Dataset excerpts
[Start of Attachment]

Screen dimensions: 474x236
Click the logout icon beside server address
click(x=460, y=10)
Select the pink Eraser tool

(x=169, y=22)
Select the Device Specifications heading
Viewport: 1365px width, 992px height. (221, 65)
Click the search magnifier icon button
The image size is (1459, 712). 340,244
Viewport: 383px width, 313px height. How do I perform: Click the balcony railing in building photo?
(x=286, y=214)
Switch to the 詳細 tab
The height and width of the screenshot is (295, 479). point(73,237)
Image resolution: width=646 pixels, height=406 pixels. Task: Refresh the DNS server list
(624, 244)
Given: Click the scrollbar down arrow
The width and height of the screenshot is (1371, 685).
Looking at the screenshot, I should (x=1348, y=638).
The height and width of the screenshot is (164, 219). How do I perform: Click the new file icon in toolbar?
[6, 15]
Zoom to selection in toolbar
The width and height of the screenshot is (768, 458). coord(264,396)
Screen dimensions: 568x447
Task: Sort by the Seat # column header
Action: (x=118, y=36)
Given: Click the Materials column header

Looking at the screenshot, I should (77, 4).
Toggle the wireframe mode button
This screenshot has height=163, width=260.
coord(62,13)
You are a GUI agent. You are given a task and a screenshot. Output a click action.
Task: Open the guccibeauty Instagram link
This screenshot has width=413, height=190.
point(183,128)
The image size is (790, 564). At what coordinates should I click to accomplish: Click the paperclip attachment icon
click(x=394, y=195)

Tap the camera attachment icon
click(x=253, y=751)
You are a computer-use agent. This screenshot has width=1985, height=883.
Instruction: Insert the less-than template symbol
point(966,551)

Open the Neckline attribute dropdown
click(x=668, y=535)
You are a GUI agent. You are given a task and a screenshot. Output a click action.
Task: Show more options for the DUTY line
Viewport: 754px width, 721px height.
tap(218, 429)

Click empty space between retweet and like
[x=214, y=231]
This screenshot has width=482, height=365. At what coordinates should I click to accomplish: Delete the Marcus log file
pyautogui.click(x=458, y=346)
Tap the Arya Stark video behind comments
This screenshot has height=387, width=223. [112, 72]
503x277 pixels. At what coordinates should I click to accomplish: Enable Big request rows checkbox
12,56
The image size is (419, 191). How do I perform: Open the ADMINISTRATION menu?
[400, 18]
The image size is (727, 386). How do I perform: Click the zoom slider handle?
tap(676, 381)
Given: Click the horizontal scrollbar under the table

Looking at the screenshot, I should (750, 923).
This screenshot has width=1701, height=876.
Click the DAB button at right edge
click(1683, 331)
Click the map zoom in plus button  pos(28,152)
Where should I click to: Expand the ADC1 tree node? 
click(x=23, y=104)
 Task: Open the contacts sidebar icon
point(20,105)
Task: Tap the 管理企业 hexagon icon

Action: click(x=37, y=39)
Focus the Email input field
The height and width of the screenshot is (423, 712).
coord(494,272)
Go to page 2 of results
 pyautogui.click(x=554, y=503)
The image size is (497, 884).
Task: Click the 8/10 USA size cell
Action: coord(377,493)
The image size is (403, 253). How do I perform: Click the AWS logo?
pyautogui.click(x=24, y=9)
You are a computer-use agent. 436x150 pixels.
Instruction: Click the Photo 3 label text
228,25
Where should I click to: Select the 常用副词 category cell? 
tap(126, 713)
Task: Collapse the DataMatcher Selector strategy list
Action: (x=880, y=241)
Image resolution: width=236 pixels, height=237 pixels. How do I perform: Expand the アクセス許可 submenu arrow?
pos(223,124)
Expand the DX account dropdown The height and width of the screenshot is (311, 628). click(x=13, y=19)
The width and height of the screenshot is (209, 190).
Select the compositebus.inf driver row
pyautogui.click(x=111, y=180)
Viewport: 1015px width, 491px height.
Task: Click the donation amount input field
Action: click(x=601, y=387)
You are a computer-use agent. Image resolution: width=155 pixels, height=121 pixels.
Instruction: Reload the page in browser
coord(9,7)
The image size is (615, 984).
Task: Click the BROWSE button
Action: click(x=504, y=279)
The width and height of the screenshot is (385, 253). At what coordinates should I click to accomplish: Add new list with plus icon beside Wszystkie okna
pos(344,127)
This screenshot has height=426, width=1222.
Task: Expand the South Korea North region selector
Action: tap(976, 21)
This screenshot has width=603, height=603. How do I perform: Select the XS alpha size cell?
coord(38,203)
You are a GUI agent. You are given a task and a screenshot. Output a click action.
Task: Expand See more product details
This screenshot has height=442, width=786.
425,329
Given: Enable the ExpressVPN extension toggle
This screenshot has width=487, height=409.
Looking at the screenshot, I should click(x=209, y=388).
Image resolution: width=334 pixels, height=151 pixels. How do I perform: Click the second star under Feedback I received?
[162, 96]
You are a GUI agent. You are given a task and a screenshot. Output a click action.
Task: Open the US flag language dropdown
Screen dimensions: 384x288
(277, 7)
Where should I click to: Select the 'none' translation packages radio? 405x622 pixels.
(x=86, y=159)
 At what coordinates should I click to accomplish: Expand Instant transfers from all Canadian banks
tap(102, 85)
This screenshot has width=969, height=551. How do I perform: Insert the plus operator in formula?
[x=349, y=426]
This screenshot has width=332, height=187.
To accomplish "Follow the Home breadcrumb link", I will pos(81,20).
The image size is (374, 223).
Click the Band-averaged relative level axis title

[End of Attachment]

- [TASK]:
In how many lines of the data does the string "link" appear? Only the number should be given.

- [TASK SOLUTION]:
2